Biometric authentication has become increasingly prevalent since Apple introduced Touch ID in 2013, followed by Face ID in 2017. While these technologies offer convenient and seemingly secure ways to unlock devices and authenticate transactions, they also present unique privacy challenges because, unlike passwords, biometric data cannot be changed if compromised and represents a permanent, unique identifier of an individual.

Providers

Apple Face ID/Touch ID

Apple’s biometric systems store data in a secure enclave on the device. However, in 2021, researchers demonstrated that Face ID could be fooled using specially crafted masks, though the attack was complex. The company’s privacy policy prevents third-party apps from accessing raw biometric data.

Google Fingerprint API

Android’s biometric framework has faced security concerns. In 2019, a vulnerability in some Android devices allowed unauthorized fingerprint enrollment. While Google requires secure hardware for biometric storage, implementation varies across device manufacturers.

Windows Hello

Microsoft’s facial recognition system has experienced security issues. In 2021, researchers bypassed Windows Hello using modified USB cameras. The system stores biometric data locally but integrates with Microsoft accounts for authentication across devices.

Clear (Airport Security)

The airport biometric system collects and stores facial recognition and fingerprint data centrally.

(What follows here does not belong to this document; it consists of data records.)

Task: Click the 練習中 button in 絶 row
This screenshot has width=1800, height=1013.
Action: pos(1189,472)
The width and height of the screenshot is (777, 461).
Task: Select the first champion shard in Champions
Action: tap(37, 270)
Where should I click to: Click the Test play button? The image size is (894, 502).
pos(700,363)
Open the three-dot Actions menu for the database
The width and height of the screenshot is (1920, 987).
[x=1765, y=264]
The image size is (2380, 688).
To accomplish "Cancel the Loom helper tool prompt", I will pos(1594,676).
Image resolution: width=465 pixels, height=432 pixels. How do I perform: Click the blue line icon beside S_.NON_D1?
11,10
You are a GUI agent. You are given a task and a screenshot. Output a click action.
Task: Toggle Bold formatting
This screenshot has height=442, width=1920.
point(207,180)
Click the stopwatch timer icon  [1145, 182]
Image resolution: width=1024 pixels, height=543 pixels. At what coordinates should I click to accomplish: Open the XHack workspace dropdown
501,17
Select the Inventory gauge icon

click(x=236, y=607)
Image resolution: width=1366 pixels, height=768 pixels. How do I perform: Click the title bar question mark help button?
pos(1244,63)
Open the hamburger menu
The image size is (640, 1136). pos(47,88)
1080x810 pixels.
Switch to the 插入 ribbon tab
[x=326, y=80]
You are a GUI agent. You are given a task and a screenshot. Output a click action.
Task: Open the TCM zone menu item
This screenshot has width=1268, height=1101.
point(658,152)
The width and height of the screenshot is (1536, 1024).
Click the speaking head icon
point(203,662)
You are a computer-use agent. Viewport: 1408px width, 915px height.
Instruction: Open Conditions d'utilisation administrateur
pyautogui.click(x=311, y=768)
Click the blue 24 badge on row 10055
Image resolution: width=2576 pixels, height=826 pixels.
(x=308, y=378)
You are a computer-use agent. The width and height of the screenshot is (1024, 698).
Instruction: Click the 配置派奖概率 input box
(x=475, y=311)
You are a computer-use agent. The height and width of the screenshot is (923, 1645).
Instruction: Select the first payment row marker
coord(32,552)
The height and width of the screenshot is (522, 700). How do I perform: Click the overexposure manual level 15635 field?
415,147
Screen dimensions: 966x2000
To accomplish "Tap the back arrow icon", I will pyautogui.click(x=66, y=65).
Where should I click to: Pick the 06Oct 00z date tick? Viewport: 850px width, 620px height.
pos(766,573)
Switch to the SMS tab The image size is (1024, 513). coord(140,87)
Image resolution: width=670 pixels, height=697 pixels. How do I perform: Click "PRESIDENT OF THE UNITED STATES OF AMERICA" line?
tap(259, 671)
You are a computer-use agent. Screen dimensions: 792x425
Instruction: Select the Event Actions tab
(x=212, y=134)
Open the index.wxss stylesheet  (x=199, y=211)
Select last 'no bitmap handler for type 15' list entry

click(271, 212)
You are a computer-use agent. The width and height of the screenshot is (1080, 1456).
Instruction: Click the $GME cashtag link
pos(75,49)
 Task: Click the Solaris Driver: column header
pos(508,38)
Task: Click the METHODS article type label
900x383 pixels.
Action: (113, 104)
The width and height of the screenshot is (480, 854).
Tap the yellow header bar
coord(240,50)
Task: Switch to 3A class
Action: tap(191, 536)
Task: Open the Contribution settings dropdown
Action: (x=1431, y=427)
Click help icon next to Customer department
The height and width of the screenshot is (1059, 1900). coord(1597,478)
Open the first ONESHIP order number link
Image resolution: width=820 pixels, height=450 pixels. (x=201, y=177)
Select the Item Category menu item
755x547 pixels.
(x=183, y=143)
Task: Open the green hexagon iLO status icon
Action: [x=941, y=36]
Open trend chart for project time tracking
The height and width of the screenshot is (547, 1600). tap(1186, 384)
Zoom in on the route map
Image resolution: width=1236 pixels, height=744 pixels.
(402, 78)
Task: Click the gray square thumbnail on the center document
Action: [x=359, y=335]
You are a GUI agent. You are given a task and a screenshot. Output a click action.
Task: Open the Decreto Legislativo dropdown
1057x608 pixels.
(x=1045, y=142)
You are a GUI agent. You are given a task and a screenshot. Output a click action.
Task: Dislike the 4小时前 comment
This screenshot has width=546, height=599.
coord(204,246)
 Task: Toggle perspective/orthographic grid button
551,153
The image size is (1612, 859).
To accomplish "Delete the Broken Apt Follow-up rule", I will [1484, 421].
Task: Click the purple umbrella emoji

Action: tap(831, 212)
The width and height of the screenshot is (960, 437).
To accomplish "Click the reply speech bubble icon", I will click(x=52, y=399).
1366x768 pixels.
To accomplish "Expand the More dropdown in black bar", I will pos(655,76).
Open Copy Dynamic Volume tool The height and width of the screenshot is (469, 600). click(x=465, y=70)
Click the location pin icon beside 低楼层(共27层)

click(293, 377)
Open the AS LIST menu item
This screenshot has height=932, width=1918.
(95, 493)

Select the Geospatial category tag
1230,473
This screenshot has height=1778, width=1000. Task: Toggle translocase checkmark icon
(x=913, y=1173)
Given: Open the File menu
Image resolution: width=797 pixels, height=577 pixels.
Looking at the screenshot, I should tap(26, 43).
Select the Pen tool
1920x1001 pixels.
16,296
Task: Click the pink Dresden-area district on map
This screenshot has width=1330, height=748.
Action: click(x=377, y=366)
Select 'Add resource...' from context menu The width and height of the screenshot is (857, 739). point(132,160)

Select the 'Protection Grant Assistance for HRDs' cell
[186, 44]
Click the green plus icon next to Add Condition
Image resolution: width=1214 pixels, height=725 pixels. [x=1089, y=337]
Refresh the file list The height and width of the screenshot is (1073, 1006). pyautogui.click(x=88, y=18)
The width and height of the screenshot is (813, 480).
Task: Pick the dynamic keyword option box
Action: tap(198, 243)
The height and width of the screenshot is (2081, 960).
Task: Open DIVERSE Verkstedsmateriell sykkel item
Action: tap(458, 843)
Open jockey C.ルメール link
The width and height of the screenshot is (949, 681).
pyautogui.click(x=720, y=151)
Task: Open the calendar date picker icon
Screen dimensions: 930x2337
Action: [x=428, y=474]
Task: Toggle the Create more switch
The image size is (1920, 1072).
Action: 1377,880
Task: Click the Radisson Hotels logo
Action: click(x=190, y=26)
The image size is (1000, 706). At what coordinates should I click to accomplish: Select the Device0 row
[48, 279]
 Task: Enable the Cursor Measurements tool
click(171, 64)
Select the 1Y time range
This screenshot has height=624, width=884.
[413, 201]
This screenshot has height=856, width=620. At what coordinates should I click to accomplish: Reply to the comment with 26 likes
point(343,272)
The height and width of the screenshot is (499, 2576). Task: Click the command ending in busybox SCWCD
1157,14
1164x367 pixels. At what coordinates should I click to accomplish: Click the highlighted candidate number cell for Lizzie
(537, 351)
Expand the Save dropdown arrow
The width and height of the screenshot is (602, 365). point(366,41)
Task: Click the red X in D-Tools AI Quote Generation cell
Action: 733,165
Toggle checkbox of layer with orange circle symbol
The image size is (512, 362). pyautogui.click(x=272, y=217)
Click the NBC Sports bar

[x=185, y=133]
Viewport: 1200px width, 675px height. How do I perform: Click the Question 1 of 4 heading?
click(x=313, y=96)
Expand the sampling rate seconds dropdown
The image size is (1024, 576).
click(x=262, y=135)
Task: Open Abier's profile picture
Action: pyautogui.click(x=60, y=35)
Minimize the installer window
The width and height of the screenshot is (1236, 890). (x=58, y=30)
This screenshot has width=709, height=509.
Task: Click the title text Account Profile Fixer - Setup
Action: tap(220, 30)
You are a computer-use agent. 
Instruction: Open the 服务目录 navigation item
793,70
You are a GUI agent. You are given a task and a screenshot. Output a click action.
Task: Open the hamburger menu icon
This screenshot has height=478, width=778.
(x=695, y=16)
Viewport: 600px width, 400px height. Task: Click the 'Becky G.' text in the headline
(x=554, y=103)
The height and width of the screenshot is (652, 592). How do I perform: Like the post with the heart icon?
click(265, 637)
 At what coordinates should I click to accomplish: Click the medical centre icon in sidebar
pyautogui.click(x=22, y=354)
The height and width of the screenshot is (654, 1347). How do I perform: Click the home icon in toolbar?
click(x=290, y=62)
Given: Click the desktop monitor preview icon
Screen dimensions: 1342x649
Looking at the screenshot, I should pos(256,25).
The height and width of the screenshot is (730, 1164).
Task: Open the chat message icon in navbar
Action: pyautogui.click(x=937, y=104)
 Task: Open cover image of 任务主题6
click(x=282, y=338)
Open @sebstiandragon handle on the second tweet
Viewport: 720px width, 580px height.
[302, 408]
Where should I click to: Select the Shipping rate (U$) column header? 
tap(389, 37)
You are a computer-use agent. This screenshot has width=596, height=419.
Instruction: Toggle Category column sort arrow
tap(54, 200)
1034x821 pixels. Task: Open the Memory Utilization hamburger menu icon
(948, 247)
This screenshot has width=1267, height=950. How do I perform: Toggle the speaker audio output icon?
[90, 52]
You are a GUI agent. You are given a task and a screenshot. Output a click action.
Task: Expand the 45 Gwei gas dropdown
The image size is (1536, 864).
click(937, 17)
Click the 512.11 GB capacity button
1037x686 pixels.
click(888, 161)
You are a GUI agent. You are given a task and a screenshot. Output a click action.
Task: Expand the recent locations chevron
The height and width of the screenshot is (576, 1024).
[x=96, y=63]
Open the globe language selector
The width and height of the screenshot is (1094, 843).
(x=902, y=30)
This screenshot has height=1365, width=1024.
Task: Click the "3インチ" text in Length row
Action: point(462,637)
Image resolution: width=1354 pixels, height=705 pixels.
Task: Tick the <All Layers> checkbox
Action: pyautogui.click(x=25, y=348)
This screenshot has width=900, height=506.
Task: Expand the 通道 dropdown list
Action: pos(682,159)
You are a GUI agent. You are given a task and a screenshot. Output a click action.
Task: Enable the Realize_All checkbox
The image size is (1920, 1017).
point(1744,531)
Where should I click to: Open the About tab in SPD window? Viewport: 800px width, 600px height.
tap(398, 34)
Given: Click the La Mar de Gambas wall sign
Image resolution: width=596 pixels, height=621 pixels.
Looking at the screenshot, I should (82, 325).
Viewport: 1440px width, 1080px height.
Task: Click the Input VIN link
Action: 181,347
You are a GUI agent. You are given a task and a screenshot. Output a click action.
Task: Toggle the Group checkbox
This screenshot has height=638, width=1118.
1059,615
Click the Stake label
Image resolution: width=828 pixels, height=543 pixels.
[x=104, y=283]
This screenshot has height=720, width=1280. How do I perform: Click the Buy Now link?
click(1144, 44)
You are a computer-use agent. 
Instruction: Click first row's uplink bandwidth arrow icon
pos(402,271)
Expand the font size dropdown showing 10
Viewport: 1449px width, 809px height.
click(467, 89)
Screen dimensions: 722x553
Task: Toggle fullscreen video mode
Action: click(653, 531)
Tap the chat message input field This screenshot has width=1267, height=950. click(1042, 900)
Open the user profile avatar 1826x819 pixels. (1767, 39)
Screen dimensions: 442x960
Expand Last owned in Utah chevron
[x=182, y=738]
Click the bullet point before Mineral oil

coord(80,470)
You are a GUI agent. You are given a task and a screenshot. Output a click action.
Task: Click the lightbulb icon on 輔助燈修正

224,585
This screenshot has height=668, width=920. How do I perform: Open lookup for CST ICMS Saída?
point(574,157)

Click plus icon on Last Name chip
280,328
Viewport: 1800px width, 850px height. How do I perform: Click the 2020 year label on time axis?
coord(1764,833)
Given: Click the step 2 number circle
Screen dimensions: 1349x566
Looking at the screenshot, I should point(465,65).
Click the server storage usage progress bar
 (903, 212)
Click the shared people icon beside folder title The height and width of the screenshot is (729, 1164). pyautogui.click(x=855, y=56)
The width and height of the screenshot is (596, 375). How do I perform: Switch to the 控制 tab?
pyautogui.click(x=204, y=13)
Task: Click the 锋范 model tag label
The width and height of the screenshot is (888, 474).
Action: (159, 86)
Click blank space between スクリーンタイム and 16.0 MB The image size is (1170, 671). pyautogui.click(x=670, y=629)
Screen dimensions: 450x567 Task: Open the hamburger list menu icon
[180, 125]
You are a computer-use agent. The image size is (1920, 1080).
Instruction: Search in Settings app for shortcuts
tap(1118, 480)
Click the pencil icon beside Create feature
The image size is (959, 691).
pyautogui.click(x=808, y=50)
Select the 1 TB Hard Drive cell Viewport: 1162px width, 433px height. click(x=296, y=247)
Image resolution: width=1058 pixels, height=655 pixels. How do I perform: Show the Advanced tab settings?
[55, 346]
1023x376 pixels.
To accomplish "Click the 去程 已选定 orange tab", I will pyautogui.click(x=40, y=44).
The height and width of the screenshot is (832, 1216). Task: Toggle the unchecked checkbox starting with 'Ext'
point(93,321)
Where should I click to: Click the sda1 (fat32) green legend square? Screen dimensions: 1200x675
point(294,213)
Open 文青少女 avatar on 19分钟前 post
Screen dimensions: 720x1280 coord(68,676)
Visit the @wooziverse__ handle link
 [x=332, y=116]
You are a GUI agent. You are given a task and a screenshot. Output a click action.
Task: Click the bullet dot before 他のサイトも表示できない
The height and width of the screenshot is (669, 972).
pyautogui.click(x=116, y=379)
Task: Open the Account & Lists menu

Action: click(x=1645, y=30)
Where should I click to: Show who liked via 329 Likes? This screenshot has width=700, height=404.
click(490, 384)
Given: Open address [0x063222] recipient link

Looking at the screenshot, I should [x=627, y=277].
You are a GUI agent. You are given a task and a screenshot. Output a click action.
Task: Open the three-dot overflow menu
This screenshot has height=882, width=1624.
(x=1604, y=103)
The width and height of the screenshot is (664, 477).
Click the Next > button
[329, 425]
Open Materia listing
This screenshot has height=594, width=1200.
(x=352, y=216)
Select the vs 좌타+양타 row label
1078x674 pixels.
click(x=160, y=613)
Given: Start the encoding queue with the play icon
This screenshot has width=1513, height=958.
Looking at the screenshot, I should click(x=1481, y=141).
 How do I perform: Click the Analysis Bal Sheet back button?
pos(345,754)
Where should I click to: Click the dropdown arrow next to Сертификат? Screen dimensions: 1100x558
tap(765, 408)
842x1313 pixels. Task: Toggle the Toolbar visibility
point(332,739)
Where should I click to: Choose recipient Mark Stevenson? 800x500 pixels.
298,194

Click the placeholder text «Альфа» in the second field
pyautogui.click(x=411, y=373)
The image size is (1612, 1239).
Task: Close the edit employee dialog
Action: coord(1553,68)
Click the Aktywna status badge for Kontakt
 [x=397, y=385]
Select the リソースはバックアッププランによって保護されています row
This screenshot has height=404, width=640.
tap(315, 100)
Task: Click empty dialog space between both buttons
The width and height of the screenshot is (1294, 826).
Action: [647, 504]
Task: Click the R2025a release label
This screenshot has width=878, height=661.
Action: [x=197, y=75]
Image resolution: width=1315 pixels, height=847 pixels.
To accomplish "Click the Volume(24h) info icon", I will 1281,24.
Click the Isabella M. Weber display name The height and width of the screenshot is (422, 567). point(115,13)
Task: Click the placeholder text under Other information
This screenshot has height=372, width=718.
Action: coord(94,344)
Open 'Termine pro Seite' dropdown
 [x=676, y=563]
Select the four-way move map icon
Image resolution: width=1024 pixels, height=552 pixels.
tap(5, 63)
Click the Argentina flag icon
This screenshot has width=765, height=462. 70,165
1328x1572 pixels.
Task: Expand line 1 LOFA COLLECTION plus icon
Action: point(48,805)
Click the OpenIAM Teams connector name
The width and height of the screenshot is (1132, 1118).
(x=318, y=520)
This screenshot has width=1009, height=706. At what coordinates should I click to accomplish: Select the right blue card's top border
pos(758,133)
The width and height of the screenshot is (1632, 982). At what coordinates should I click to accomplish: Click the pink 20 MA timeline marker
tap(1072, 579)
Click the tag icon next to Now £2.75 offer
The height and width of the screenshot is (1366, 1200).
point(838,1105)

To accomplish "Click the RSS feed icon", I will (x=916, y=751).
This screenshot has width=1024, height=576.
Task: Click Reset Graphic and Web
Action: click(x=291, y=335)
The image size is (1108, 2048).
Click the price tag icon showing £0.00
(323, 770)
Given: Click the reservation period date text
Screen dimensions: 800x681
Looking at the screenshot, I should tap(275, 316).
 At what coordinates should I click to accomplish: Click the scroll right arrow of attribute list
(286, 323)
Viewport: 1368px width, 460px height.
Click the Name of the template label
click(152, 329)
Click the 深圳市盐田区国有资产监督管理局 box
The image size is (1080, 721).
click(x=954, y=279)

In 2019, a data breach exposed 2.2 million records of biometric data, highlighting the risks of centralized biometric databases.

Recommendations

  1. Prefer devices with local biometric storage over cloud-based solutions
  2. Use alternative authentication methods for sensitive accounts
  3. Be cautious about sharing biometric data with third-party apps
  4. Understand the legal protections for biometric data in your region
  5. Consider hardware security keys as an alternative
  6. Regularly review which apps have access to biometric authentication

Actions

  • Review which apps have access to biometric authentication
  • Disable biometric login for sensitive accounts
  • Check if your biometric data is stored locally or in the cloud
  • Consider using hardware security keys for critical accounts
  • Research your jurisdiction’s biometric data protection laws
  • Remove unnecessary biometric enrollments from devices
  • Set up alternative authentication methods as backup